You want your marketing dollars to work hard for you and your company, and marketing sales attribution can help you do that. Knowing whether something works or does not work should be a top priority for creating a marketing budget and strategic plan. Marketing attribution is a method to determine which marketing efforts are working and which efforts may not be worth the time and expense.
There are two general methods of marketing attribution: single-source and multi-source marketing attribution. Both provide different levels of information, but both can be used to create more effective market efforts.
The Sales Funnel and Marketing Sales Attribution
You have probably heard of the traditional sales funnel, which generally includes the following process.
- Awareness
- Interest (Consideration)
- Decision (Evaluation)
- Action (Purchase)
Tracking and understanding how consumers move through the sales funnel are vital to an effective marketing plan. Each stage of the sales funnel can be broken out into separate data points in marketing attribution. In some cases, you know when the prospect moves from interest to decision so you can pinpoint exactly what marketing efforts helped make that conversion.
While the sales funnel generally applies to all sales interactions, B2B sales often require a more complex data logic. This is because the B2B sales landscape should review the account as a whole rather than one or two individual decision-makers.

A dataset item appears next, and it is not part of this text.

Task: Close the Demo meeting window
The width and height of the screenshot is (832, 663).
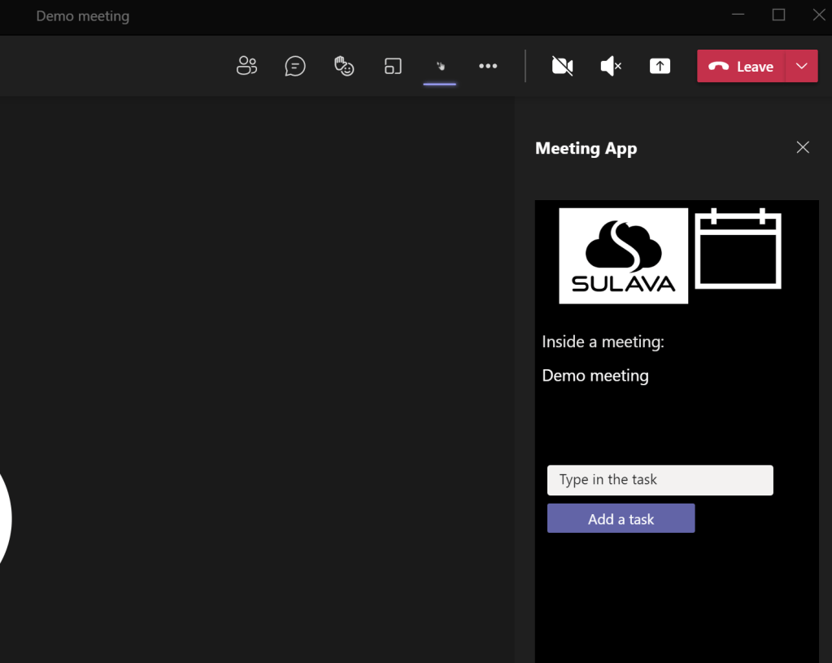Action: [819, 15]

Single-Source Marketing Attribution
Single-source marketing attribution assumes that all the credit of a sale or other action should go to a single touchpoint. It is often the first touch or the last touch, which are usually different.

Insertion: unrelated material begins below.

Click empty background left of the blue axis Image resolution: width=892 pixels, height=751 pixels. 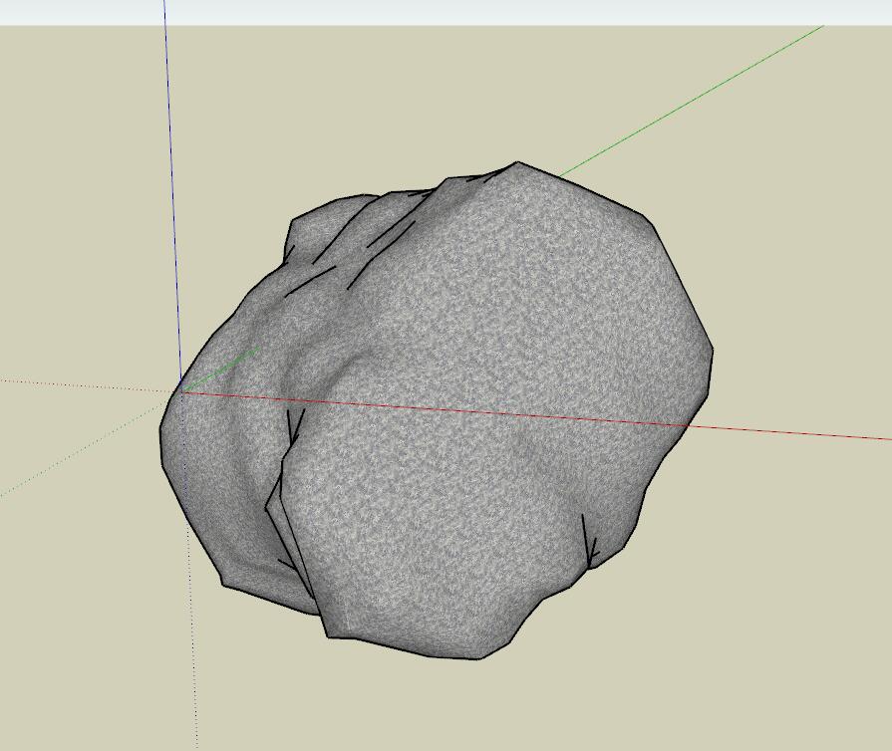[x=80, y=199]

Technically, first-touch and last-touch models are subsets of single-source marketing attribution. The first-touch model gives “credit” to only the very first touchpoint. The touchpoints that move the lead through the rest of the sales funnel are ignored. That means that the only marketing effort that matters is the one that created awareness or allowed the discovery of your brand.

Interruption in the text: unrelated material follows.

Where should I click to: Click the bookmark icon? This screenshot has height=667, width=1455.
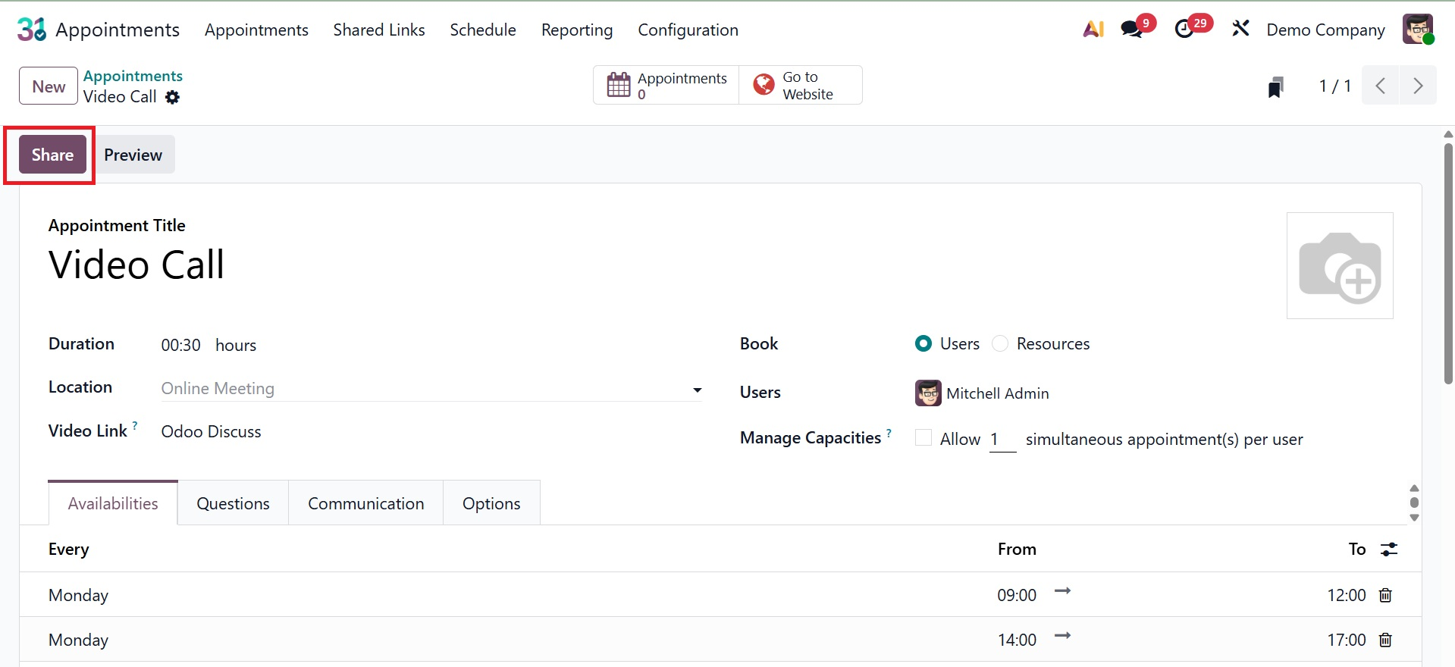pyautogui.click(x=1276, y=86)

In the last-touch model, the effort that triggered the action (in the decision/evaluation phase) gets the “credit” for the sale. As a result, the only marketing effort that matters is creating the action rather than building awareness or interest.
It is much easier to track using the last-touch approach, but it may not be the most effective. Instead, seeing how the lead moved through the sales funnel and knowing what marketing triggered each next move might have more value. Of course, when evaluating ad conversion you will focus more on first-touch until you have enough leads completing the entire process to determine how qualified those ad clicks were overall.
Multi-Source Marketing Attribution
Marketing teams can actually pinpoint the efforts that enticed each lead to move through the sales funnel toward the final purchase. Interestingly, it is rarely just one marketing effort that leads to a purchase, particularly online.
In B2B sales, the clients spend 45% of their buying decision time researching on their own before a sale. Comparatively, only 17% of people will meet with a sales rep with the supplier before purchasing. Buyers are taking more control over their own buying journey, especially online platforms, and those numbers are only expected to increase. Research conducted by Gartner found that by 2025, 80% of B2B sales interactions between suppliers and buyers will occur in digital channels.
All of this research concludes that we must acknowledge that the sales funnel begins long before a client finds your website. They are doing a lot of purchasing research beforehand. Understanding the marketing attribution that drives them to your brand at each level in the sales funnel can be invaluable to your marketing efforts.
Marketing Attribution and Optimizing Your Content for ROI
Having an effective marketing attribution model will help your company optimize its marketing efforts to increase ROI. By examining your current model in-depth, you can see what is working and what is not. This information allows you to make adjustments and trim any campaigns that aren’t contributing to sales.
You need to not only look at the analytics provided from marketing platforms (like Facebook, Google ads, or other online tools) but also examine how those analytics correspond with all of your other efforts.
Tracking where a potential customer has been, the timeline of their journey, and which advertising methods are most attractive to them through a multi-source model will help you use your marketing spend more effectively. It is difficult but worth the effort over time. Having source attribution and solid tracking across all platforms will help you increase your ROI and your bottom line.